ANTONIO BURGOS | MIS MEJORES RECUADROS


Diálogo con una dama de noche

 Antes de que se vaya tu olor en estas noches he de rendirte homenaje, con un recuerdo del esplendor de los cuerpos en el verano, de la plenitud de la carne y de los sentidos. Eres, recatada dama de la noche, de la misma familia que el jazmín, que el nardo agosteño, que la magnolia que por junio abre su orgullo, altiva y oronda como una marquesona antigua; eres de la misma familia que el azahar de los primeros tambores de la primavera. Tu sangre es la misma savia de olor de las flores de Sevilla. ¿Por qué de las flores, más que el color, más que el tacto, más que la perfección de sus formas, nos gusta el olor? ¿No será que el sevillano tiene el olor de las flores en la memoria? A una noche de velas rizadas y saetas en los balcones de palmas nuevas siempre le ponemos un recuerdo de azahar. A una tarde de la mano que nos cogió una novia primera por las avenidas del Parque siempre le ponemos del alto, orgulloso, altivo olor de las magnolias de junio, cuando veníamos de ver bailar a los seises rigodones de uva y de trigo. A un anochecer de juventud y gozo siempre le ponemos el olor de los jazmines, qué bien huelen los jazmines en el pregón de la memoria.
Siendo de esa misma familia del olor de la memoria de las cosas, tú eres distinta, vieja dama de la noche sevillana. No tienes, como tus parientes, flores blancas. No tienes flores que cortarse puedan. Tienes esos primores verdecitos de tus plantas, abiertos como paragüitas de dulce en el escaparate de una confitería de la Alcaicería. No tienes flores. No tienes blancor que grite desde la tapia de un convento. Ni siquiera la duda diaria del dondiego, el abrir y cerrar de ojos de esa flor que quizá también la plantara don Miguel Mañara, in ictu oculi. No tienes, vieja dama de la noche sevillana, el carmesí de las buganvillas, sólo el lustre profundo de tus hojas.
Viniste a casa cuando empezaba el verano. Me habló de ti el jardinero de la Caridad: «Llévese usted ésta, que verá cómo trasmina, ahí donde usted la ve, verá cómo trasmina...» Fueron muchas tardes de amor en la terraza, la voz querida que me decía: «Vamos a regar tu jazmín y tu dama de noche»... El jazmín, vieja dama de Sevilla, te aventajaba. El viejo jazmín ilustre, como injertado del olivo de Minerva en un patio de Sevilla, llenaba cada tarde, una tras otra, todo el verano, un plato entero que luego quedaba, expandiendo su olor, en la mesilla de noche, hasta que a la mañana las flores tenían el mismo color amarillento con que salen en las fotografías las chaquetas de hilo de los muchachos que mataron aquel verano en el frente de Madrid.

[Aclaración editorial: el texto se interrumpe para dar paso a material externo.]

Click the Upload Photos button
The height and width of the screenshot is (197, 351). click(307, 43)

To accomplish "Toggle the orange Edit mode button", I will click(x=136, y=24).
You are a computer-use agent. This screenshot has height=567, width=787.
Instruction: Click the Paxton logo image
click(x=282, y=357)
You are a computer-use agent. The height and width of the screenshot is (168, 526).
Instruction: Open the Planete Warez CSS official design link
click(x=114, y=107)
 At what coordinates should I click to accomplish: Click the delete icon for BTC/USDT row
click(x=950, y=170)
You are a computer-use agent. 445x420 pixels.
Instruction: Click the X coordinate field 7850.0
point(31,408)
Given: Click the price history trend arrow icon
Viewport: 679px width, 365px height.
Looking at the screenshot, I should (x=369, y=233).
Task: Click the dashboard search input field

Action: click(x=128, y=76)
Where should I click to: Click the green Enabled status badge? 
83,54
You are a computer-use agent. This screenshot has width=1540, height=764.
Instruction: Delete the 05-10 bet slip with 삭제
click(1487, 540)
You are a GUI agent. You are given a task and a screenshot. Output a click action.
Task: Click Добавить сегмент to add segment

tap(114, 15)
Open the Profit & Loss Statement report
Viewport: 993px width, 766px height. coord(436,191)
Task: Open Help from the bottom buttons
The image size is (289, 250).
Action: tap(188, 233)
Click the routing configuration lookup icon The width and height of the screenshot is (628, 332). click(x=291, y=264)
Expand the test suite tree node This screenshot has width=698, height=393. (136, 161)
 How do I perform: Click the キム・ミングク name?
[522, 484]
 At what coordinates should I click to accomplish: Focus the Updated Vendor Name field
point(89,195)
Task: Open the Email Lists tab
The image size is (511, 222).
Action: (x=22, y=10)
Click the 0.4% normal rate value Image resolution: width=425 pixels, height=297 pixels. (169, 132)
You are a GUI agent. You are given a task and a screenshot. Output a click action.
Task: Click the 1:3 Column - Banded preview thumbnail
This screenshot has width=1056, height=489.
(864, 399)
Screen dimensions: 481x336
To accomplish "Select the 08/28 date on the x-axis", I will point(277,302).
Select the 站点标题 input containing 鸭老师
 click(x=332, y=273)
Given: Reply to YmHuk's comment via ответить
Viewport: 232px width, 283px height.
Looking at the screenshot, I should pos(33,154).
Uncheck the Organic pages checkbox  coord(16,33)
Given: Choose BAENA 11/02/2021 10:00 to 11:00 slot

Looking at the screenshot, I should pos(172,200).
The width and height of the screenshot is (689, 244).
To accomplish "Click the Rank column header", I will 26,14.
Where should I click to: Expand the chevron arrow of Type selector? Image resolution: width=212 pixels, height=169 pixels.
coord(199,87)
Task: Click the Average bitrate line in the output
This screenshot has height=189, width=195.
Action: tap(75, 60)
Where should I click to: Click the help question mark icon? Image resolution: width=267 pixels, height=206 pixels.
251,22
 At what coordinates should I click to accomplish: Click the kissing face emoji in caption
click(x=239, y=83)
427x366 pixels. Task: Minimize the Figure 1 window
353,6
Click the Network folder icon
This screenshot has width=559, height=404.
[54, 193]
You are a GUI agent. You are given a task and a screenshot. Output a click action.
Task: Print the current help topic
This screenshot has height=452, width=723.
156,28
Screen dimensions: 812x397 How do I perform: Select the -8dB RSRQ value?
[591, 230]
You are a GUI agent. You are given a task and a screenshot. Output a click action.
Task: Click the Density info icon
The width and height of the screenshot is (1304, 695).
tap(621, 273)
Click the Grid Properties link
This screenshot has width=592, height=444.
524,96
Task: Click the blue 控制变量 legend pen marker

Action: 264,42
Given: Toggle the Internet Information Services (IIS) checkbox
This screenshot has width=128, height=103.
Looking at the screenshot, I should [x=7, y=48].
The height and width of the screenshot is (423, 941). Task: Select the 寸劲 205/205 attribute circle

El jazmín, vieja dama de Sevilla, te aventajaba. Hasta la otra noche. Entré y sentí la constancia de tu presencia. Era un viejo olor querido, un olor de almohada de madre, de cartera de colegio, de lápiz recién afilado, de goma de borrar recuerdos de pilistra y mármol por un patio, vamos, niños, al sagrario... La otra noche, vieja dama de Sevilla, me diste la lección de humildad de tu olor. No tenías flores blancas que gritaran su color desde el frescor de un plato de Pickman. Estabas la última entre todas, junto al jazmín literario y junto a los helechos que traen el frescor de la umbría de la sierra. No estabas oliendo. Estabas dando, vieja dama de noche, una lección de humildad. No habías dejado por embustero a tu maestro del Jardín de la Caridad, el que te enseñó a ser sevillana. Cumplías con el oficio de vivir como hay que hacerlo en Sevilla, como pidiendo perdón por la perfección de tanta belleza en tu olor. No te pavoneabas, como se atreve el jazmín las tardes en que está cargado. Ni emborrachabas, como hacen tus parientes lejanos los naranjos de San Vicente. Con tu olor, vieja dama de noche, modesto tronco, imposible flor, verde lustroso de tus hojas, me estabas dando la lección de humildad de tu belleza. Por eso, antes que se vaya tu olor en estas noches que cada vez van llegando antes, quiero rendirte homenaje, hablar contigo, dama de la noche del Jardín de la Caridad que desde allí me traes a diario la lección de humildad de Mañara.